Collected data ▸
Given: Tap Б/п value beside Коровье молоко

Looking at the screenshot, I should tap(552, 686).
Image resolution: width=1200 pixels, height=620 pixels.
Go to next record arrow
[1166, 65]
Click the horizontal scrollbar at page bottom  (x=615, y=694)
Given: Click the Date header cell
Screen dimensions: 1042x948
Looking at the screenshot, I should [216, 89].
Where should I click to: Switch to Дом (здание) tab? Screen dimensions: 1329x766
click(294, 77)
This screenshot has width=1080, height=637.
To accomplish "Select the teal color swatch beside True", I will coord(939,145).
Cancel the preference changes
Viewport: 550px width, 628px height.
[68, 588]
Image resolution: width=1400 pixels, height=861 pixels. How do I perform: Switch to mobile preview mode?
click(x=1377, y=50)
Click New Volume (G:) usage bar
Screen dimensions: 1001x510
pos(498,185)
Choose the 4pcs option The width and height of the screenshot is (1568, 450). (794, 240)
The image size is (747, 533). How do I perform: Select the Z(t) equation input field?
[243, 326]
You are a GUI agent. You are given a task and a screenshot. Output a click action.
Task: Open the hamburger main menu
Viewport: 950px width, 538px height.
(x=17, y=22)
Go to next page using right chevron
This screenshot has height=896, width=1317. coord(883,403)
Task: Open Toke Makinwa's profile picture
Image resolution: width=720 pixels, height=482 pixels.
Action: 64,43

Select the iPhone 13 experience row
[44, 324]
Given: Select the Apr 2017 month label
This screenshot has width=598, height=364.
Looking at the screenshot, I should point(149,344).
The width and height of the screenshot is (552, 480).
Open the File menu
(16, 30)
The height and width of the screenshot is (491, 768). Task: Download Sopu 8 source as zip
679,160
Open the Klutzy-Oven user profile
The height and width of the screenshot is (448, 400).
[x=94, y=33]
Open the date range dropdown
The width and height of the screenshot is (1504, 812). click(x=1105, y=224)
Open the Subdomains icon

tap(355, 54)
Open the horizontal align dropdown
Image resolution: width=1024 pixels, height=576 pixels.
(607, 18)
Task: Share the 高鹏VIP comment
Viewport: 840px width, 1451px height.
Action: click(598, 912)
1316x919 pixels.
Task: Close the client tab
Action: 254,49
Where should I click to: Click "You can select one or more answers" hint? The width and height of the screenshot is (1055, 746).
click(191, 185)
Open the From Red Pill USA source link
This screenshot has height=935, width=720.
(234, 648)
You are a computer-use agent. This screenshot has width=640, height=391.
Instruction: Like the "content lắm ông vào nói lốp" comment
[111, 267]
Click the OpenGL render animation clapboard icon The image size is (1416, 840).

PROBLEM TO SOLVE ▸ Only lines with the word "profile" are needed. Copy them from the preceding records.

SOLUTION TO THE EXERCISE ▸
Task: Open Toke Makinwa's profile picture
Open the Klutzy-Oven user profile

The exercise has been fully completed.